Quick headlines – intersectional elements:
When we compare prevalence (and I’m just going to use autism as an example here, but we could do others) we see signs of this inequality: For 2021/22 AY, female staff = 0.08% reporting, male staff = 0.11%, roughly a 40% difference. That’s not great and seems to confirm that prevalence in reporting maps onto more general gender inequalities. If we look at ethnicity, it’s even more severe. Only 0.04% of persons who report their ethnicity as “Asian” also reported being autistic. These numbers are so small that they are statistically unreliable as HESA anonymises by rounding to 5s. So in 2021/22 only 5-10 people in the ENTIRE higher education sector, this is all staff both non-academic and academic reported autism as a disability. For staff who identify as “Black,” the count in 2021/22 is 0. This means that whomever was being counted as the 1-5 persons in 2020/21 either left the sector or stopped being counted.
The same patterns hold for students:
HESA data for UOB students from 21/22 shows only 0.20% of “Asian” students (6-10 total) 0.30% of “Black” students and 0.87% of “white” students identify being autistic as a disability. Again, for UOB students in 21/22, 0.40% of Female students and 0.96% of Male students. Among students who put down their sex as “Other” for HESA data sector wide 3.24% also reported autism as a disability.
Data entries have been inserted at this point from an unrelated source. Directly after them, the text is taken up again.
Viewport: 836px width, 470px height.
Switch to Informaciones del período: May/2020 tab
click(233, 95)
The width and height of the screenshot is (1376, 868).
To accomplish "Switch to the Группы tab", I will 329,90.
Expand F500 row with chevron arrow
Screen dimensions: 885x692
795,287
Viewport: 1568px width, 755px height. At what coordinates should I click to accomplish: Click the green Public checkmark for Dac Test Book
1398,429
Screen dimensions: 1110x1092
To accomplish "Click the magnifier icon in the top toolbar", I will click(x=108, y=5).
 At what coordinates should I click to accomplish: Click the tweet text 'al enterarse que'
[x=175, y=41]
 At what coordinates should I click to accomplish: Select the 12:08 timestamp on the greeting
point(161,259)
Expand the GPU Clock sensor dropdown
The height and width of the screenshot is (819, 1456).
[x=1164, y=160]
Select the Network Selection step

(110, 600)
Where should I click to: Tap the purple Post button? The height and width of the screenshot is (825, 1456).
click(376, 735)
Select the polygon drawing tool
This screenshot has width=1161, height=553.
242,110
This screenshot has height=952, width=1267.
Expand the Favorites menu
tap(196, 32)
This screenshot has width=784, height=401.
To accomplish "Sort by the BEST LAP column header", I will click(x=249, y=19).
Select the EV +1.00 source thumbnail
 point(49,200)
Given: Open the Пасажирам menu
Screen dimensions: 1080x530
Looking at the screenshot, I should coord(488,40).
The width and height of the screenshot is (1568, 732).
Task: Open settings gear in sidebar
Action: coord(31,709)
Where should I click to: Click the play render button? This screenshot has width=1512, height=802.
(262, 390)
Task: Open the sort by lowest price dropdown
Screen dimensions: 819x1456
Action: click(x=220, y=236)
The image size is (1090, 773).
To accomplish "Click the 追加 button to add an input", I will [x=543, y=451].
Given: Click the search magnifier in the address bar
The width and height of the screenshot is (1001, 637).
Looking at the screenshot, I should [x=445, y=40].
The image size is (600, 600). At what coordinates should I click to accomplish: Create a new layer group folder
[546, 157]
For every category where I looked at UOB data against sector averages, UOB is below the median Half of the sector wide averages in some cases. This intensifies quite sharp questions I already had around why staff (like me!) choose not to report a disability to Uni HR, and by extension equality around who gets to access accommodations, and behind the scenes, cultural and structural injustice around access to diagnosis. It also sharpens questions raised above around the importance and salience of self-diagnosis.